Estimates is one of the rare moments of transparency for DPS because, as the ABC revealed earlier this year, a temporary change made more than a decade ago made the department exempt from freedom of information requests. 

At Monday's hearing, Liberal frontbencher Jane Hume wanted to know why Mr Stefanic had not made the conflict of interest declarations in writing, as a DPS policy outlines. 

Ms Hinchcliffe said she was unable to say why it wasn't in writing.  

Senator Hume alleged the presiding officers "potentially have been misled" over the nature of Mr Stefanic's conflict of interest declarations. 

"So we've got no record of the declarations of this conflict, we've only got recollections," she said.

"We've got inconsistent stories about who knew what and when, we've got an inconsistent and at best patchy record of when the department was told about a secondment for the deputy secretary.

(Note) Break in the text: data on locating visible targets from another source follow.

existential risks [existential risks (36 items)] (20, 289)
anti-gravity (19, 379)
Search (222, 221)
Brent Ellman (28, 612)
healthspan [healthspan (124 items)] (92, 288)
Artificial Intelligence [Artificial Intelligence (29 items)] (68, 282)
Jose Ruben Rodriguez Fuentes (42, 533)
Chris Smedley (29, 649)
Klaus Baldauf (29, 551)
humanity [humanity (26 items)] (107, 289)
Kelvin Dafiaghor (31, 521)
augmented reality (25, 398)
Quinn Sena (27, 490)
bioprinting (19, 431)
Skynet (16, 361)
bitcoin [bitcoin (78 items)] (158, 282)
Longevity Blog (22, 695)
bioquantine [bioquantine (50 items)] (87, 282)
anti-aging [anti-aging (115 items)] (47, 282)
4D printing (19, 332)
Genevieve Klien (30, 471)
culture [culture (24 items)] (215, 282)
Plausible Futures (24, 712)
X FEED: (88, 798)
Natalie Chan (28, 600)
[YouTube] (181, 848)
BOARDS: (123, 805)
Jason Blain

"And in fact, it may have had more of a role in arranging it than anyone was aware but we won't know because it appears that nothing has been written down. We have had to take a lot of this on trust because the department is not subject to freedom of information."

Rob Stefanic holds his hands together while giving evidence at senate estimates

Rob Stefanic has taken a leave of absence.  (ABC News: David Sciasci)

Ms Hinchcliffe said throughout her career she had observed the public service had issues with record keeping.

She said addressing that would be a priority during her leadership of the department. 

Ms Hinchcliffe was an interim commissioner at the NACC prior to working at DPS. 

Senator Hume said she was pleased Ms Hinchcliffe had been appointed to the acting secretary role in Mr Stefanic's absence. 

But Senator Hume said she planned to write to the attorney-general seeking assistance in reviewing the governance practices at DPS. 

Crossbench senator David Pocock wanted to know why a question about corruption had disappeared from a DPS staff survey. 

He told the hearing that in 2019, a DPS survey found only 53 per cent of staff thought it would be hard to get away with corruption, compared to 71 per cent in the broader public service. 

Ms Hinchcliffe took the question on notice and said she would report back why the question was removed in recent surveys.

One Nation senator Malcolm Roberts asked how staff morale had been affected by Mr Stefanic's absence, to which Ms Hinchcliffe said morale hadn't been affected. 

The hearing ended with Senator Hume telling Ms Hinchcliffe that at the next hearing she would be asking further questions about Mr Stefanic's leave and how much it had cost the taxpayer.